June 28, 2018 - Gerould Wilhelm

 

"Consilience, Concinnity, and The Way"

 

Consilience means “jumping together” and is typified when all the elements of an ecosystem are working in harmony. The health of an ecosystem is directly related to consilience.  If one acknowledges that plants and animals grow in habitats to which they are adapted, then one must accept the corollary:  Change the habitat and the inhabitants change.  All elements in an ecosystem must be in consilience if the system is to remain stable enough to endure changes at the rates at which mountains rise and fall. As an ecosystem’s elements drop out at the scale with which we are eliminating them, the ability for all other elements to jump together is accordingly and progressively diminished.   If, for example, the letter K is removed from the keyboard, all future communication is crippled accordingly; . . . then the loss of the Y; . . .

 

 

 

 

 

 

 

 

 

 

 

 

All programs take place at the Prospect Heights Public Library's Borland meeting room and start promptly at 7:00. Nature Speaks is free admission but registration is necessary.

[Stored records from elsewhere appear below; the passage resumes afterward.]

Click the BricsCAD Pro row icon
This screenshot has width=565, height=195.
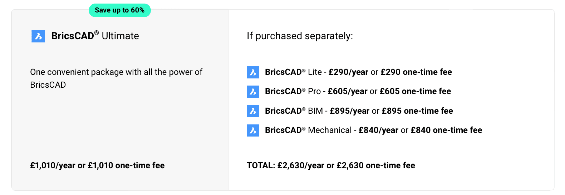tap(253, 92)
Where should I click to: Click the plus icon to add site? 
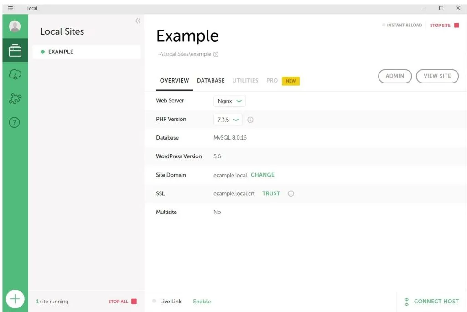[x=15, y=299]
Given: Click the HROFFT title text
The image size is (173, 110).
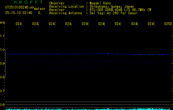Looking at the screenshot, I should click(x=26, y=2).
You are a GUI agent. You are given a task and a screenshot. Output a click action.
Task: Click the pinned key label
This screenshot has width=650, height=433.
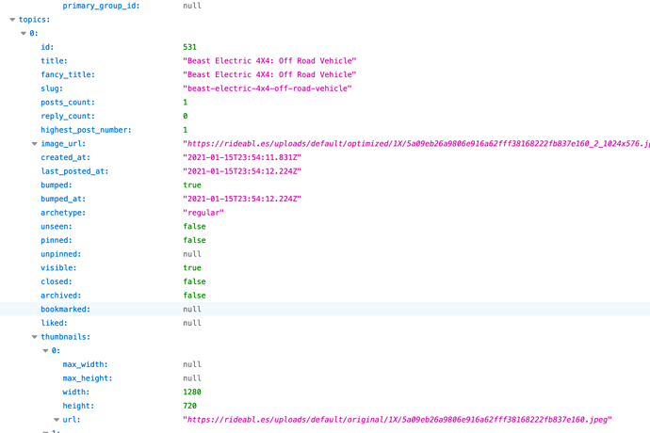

Consilience includes, crucially, the Holocene-aged relationship that the system has had with any sustainable human cultures that depended on the system for critical, life-sustaining resources.  Most of the World’s ecosystems have had such a relationship with human cultures.  The implications for ecosystem collapse when this relationship is abrogated are evident everywhere around us, like the loss of a typist who would steward and use a typewriter.  The challenge for contemporary restoration ecologists is to discover the aboriginal relationships between peoples, places, and all the “brothers and sisters” and help contemporary people re-engage appropriately with their places.  Concinnity is the beautiful harmony that grows between people and place as humans understand their role in “jumping together” with it in accordance with its own unique strictures.

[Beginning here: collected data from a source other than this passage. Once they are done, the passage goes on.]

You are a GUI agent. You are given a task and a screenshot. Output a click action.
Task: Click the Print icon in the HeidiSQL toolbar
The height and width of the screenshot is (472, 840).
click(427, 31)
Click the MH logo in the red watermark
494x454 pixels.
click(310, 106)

Dr. Gerould Wilhelm will be using native prairie, woodland, and riverbank landscapes to illustrate consilience and concinnity.   He will point out that natural systems are uninterested in good intentions, budgetary problems, personal problems, government regulations, or ignorance on the part of stewards or scientists.  We must learn The Way of our land and accommodate it just as strictly as must a pilot obey the laws of flight in accordance with the configuration and design of his airplane.  To run out of airspeed, altitude, and experience leads to ungraceful, regrettable landings.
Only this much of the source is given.